Dewan Pimpinan Pusat Gerakan Muda Nurani Rakyat (DPP GEMURA) melihat Indonesia masih diselimuti pelanggaran HAM hingga di usia 74 tahunnya pada 17 Agustus beberapa hari yang lalu. DPP Gemura pun berpandangan negara belum sepenuhnya hadir sebagai sosok Burung Garuda dengan pakaian Pancasila dalam menyelesaikan kasus-kasus pelanggaran HAM baik yang bersifat pelanggaran berat masa lalu hingga hak yang bersifat Fundamental atas setiap warga negara khususnya di bumi cendrawasih (Papua).

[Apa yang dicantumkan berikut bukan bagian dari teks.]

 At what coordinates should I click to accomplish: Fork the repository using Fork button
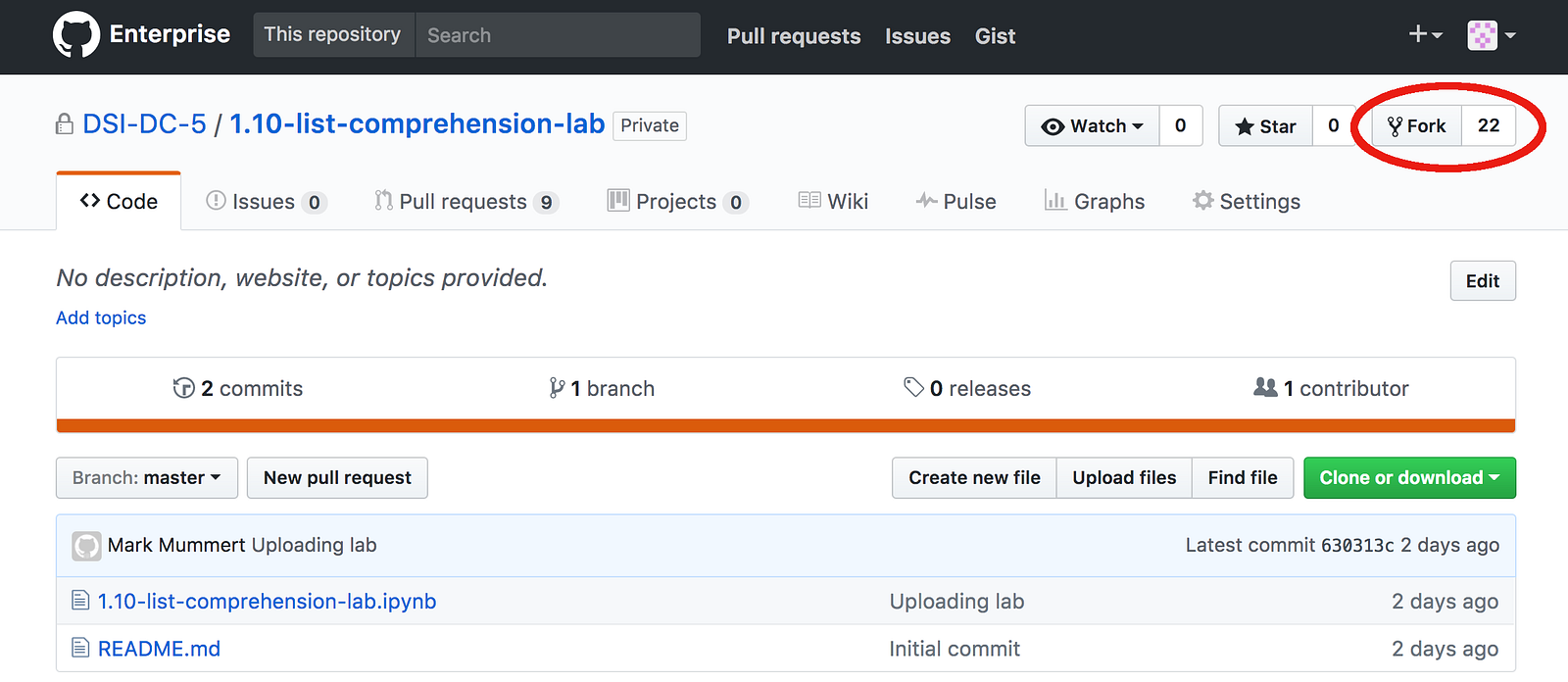1417,126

Sebagaimana diketahui, pada 10 November 1948, Majelis Umum Perserikatan Bangsa-bangsa (PBB) mulai menyepakati kesepakatan baru. Bertempat di Paris, Perancis, Deklarasi Universal Hak Asasi Manusia dicetuskan. Berasal dari gebrakan pertama tersebut akhirnya sejak 1950 mulailah diperingati secara rutin setiap tahunnya sebagai Hari Hak Asasi Manusia. Hanya saja, DPP Gemura berpandangan, sejak bergabungnya Papua menjadi bagian dari Nusantara dan 17 Agustus 1945 menjadi Republik Indonesia, Papua masih belum merasakan “kemerdekaan” sebagaimana belahan Indonesia lainnya yang juga menyatakan sikap bergabung dengan Indonesia. Ditegaskan DPP Gemura, hingga hari ini masih jauh dari hak hidup dan menikmati fasilitas negara sebagaimana semestinya dengan berselimut korban HAM.

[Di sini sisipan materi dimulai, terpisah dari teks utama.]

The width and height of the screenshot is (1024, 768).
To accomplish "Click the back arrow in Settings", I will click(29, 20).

Kemudian, menyikapi Insiden yang terjadi di kota Malang, kota Surabaya dan kota Semarang yang berkaitan dengan masyarakat Papua pada beberapa hari yang lalu dan berimplikasi terjadinya diskriminasi identitas sosial dan munculnya opini pengembalian masyarakat papua ke Provinsi Papua, Dewan Pimpinan Pusat Gerakan Muda Nurani Rakyat (DPP GEMURA) menyatakan sikap. Pernyatan sikap oleh Ketua Umum DPP Gemura Oktasari Sabil, S.Sos., M.Si sebagai berikut:
1. DPP GEMURA turut prihatin atas insiden tersebut yang mengakibatkan penangkapan dan atau pengosongan Asrama Mahasiswa Papua di kota Surabaya oleh Aparat Keamanan
2. DPP GEMURA Mengutuk keras perilaku masyarakat Indonesia khususnya di Media Sosial, atas diskriminasi identitas sosial masyarakat Papua yang berdampak tidak nyamannya dalam menjalani aktifitas sehari-hari terlebih masyarakat Papua yang tinggal diluar Provinsi Papua dan dikhawatirkan akan terjadinya perpecahan yang meruncing antar sesama Bangsa Indonesia. Kami mengajak untuk menjaga harmoni kehidupan dan merawat kebhinekaan dengan semangat Pancasila dalam momen 74 tahun kemerdekaan ini dengan tidak melakukan tindakan Inkonstitusional, seperti Persekusi, main hakim sendiri, Rasis, Diskriminatif, Intoleran dan hal-hal lain yang dapat menyakiti hati masyarakat Papua.
3. DPP GEMURA meminta aparat keamanan untuk tidak menjadi pelaku kejahatan HAM, kami sangat menghargai tindakan hukum oleh aparat keamanan sepanjang dilakukan dengan Profesional, Proporsional dan Berkeadilan. Hindari tindakan represif yang dapat menimbulkan korban jiwa, kegaduhan politik dan rasa nasionalisme sesama anak bangsa terlebih dalam momen memperingati 74 tahun Negara Kesatuan Republik Indonesia.
4. DPP GEMURA menuntut dan mendesak Negara yang dalam hal ini Presiden Joko Widodo untuk Hadir dalam menyelesaikan persoalan ini khususnya tentang pelanggaran HAM berat yang masih menyelimuti Papua tanpa ada kejelasan hukum dan perlindungan hukum yang tegas dan menstabilkan keadaan ekonomi-politik di papua. Apabila dalam waktu sesingkat-singkatnya Presiden Joko Widodo tidak mampu menyelesaikan persoalan tersebut sebagaimana yang telah disampaikan diatas, maka kami meminta kepada Presiden Joko Widodo mempertimbangkan diri untuk dilantik kembali menjadi presiden Republik Indonesia dan atau membentuk Tim Khusus mempersiapkan kemandirian politik masyarakat Papua.